Dais Studio Pty Ltd v Bullet Creative Pty Ltd [2007] FCA 2054

The Federal Court has handed down a decision today on Dais Studio Pty Ltd v Bullet Creative Pty Ltd concerning a claim of copyright infringement, breach of contract and confidence and breach of the Corporations Act for improper use of information gained under employment.

The decision considers individual files within a computer program. Jessup J at 39 provides:

The definition requires me to accept as a computer program any set of statements or instructions which is used to bring about a certain result. I consider that the instructions in the table file and the editor file were a set within the terms of the definition. Those files were discrete manageable entities. Either could be downloaded and used as such. Either could be included in, or excluded from, a CMS, depending on the developer’s requirements. Each added functionality, in the sense that results were made possible by its inclusion. Each file (or either file as the occasion required) was sent as an entity to the user’s computer to function co-operatively with the browser’s software. The instructions on each file were related by function, by location and by utilisation.
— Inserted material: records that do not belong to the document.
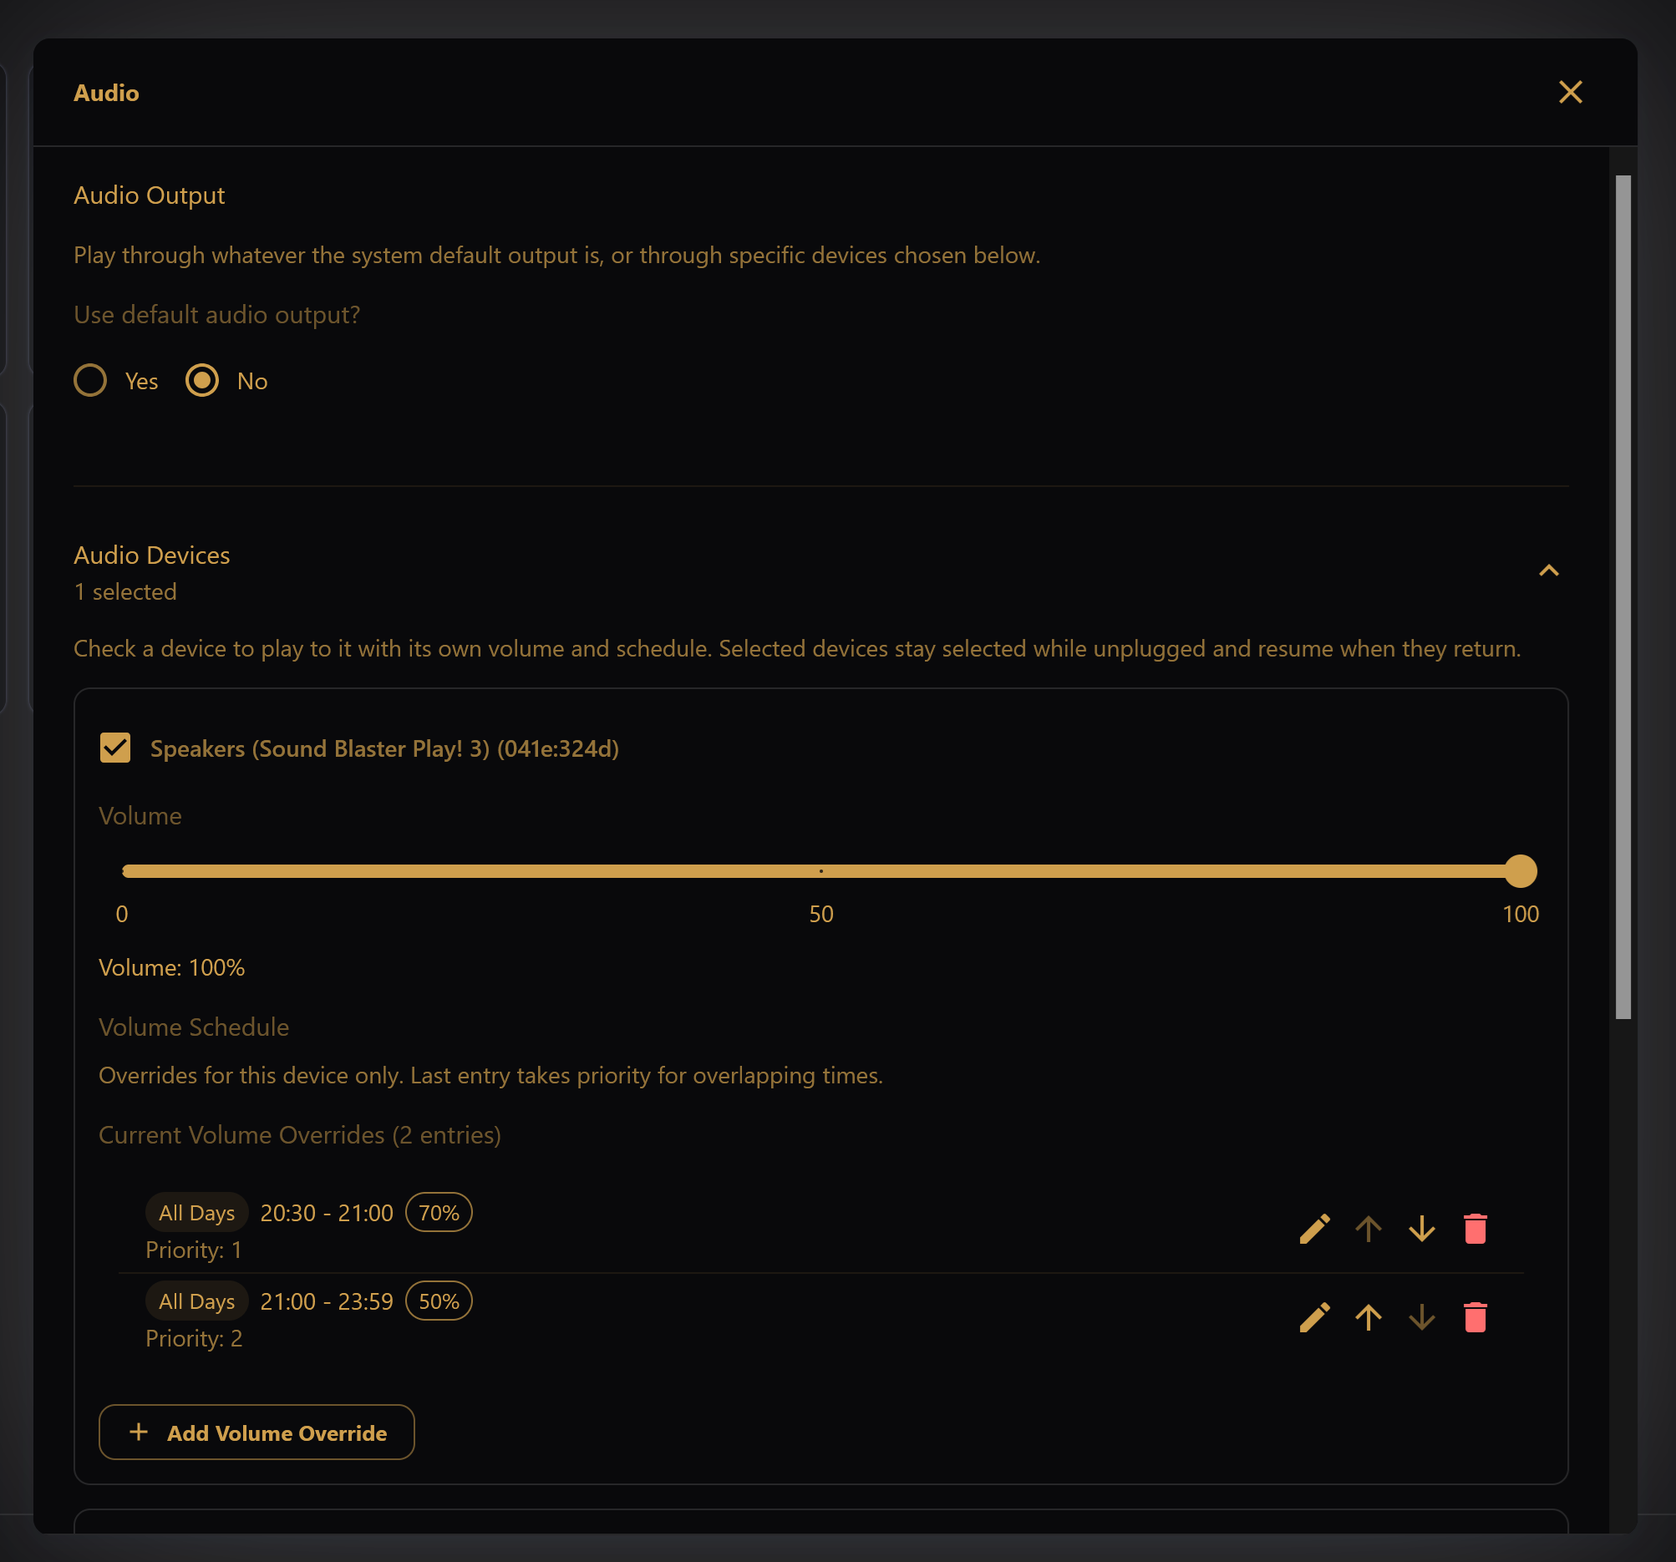Move the 50% override up in priority
The height and width of the screenshot is (1562, 1676).
coord(1367,1318)
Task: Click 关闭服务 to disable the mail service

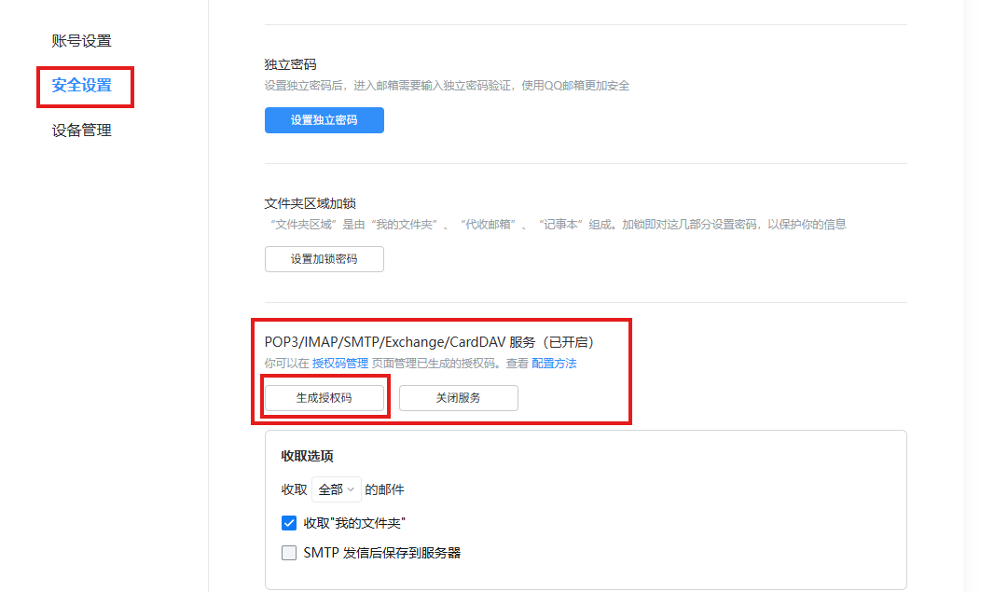Action: (x=458, y=397)
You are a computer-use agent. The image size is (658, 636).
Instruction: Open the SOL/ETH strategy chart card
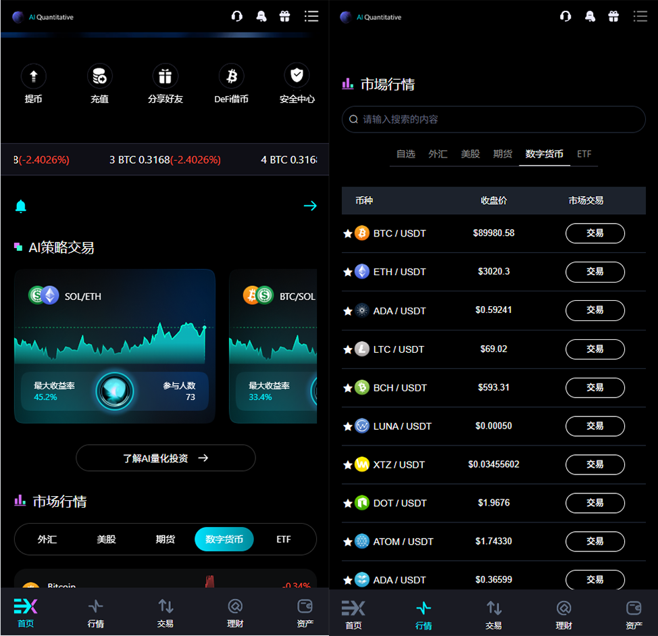coord(115,324)
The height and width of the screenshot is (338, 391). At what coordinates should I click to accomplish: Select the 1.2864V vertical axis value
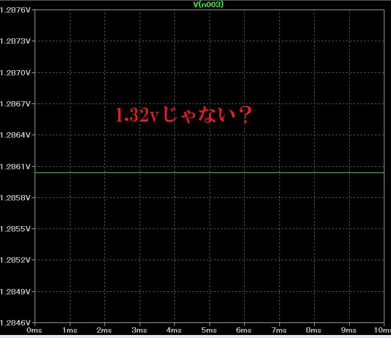coord(15,135)
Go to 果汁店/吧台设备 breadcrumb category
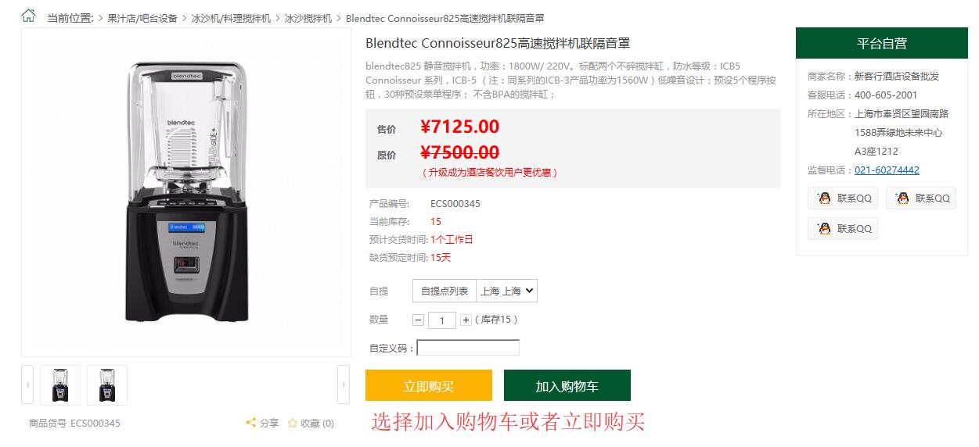Image resolution: width=979 pixels, height=447 pixels. [x=142, y=18]
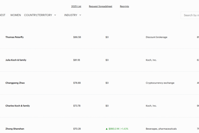Click the Discount brokerage source text
This screenshot has height=133, width=199.
157,37
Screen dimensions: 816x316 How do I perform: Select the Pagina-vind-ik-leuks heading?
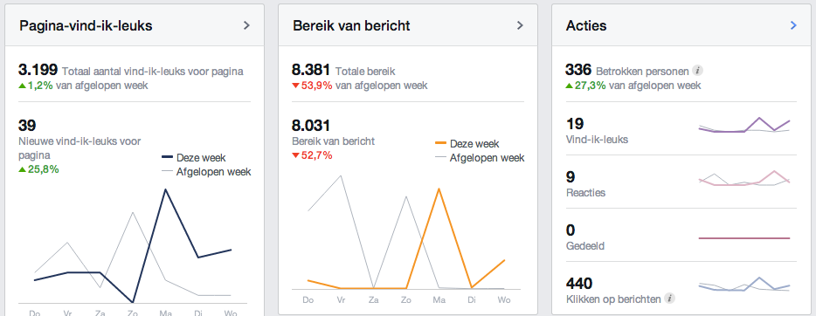click(86, 25)
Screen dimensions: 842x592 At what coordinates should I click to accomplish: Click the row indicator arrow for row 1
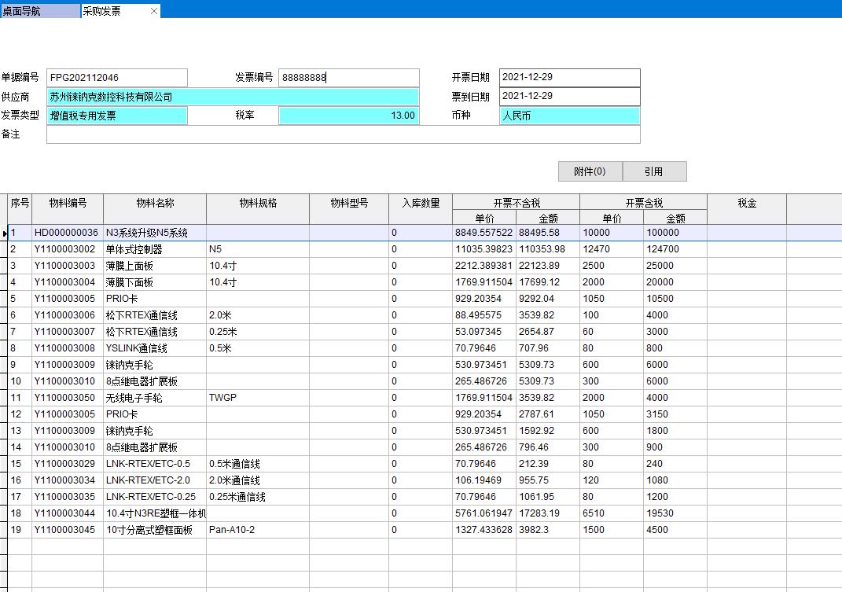click(5, 233)
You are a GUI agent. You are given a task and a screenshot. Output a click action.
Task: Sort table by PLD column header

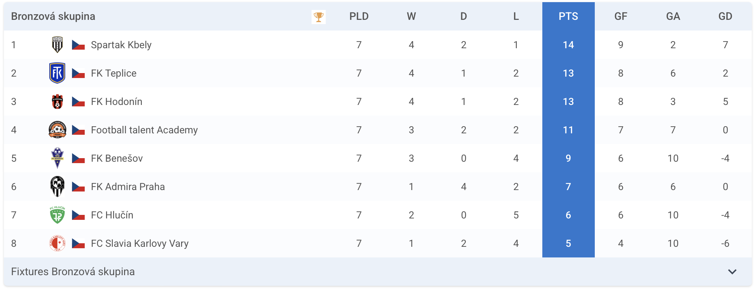[359, 16]
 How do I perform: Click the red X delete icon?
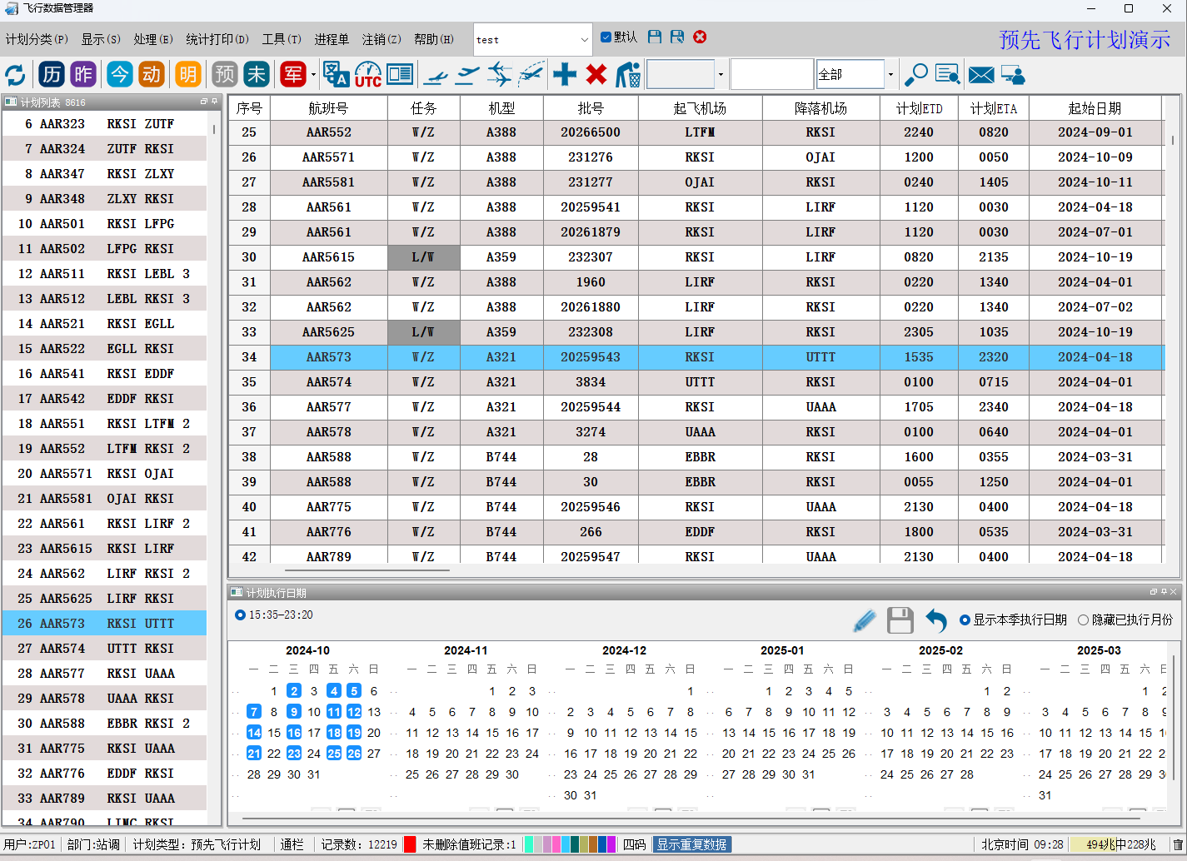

On any view, those instructions constituted a set. Further, the results for the bringing about of which the files were used were recognisable and definable. In the case of the table file, for instance, one result might be the highlighting of a line entry in a table. Another result might be the re-ordering of the lines in the table. For each result to be brought about required the participation of HTML software on the browser; but it required also the participation of the relevant instructions in the table file. That is to say, in the words of the definition, the bringing about of the result in question required the use of those instructions. And the same conclusion could be drawn, mutatis mutandis, in the case of the instructions in the editor file.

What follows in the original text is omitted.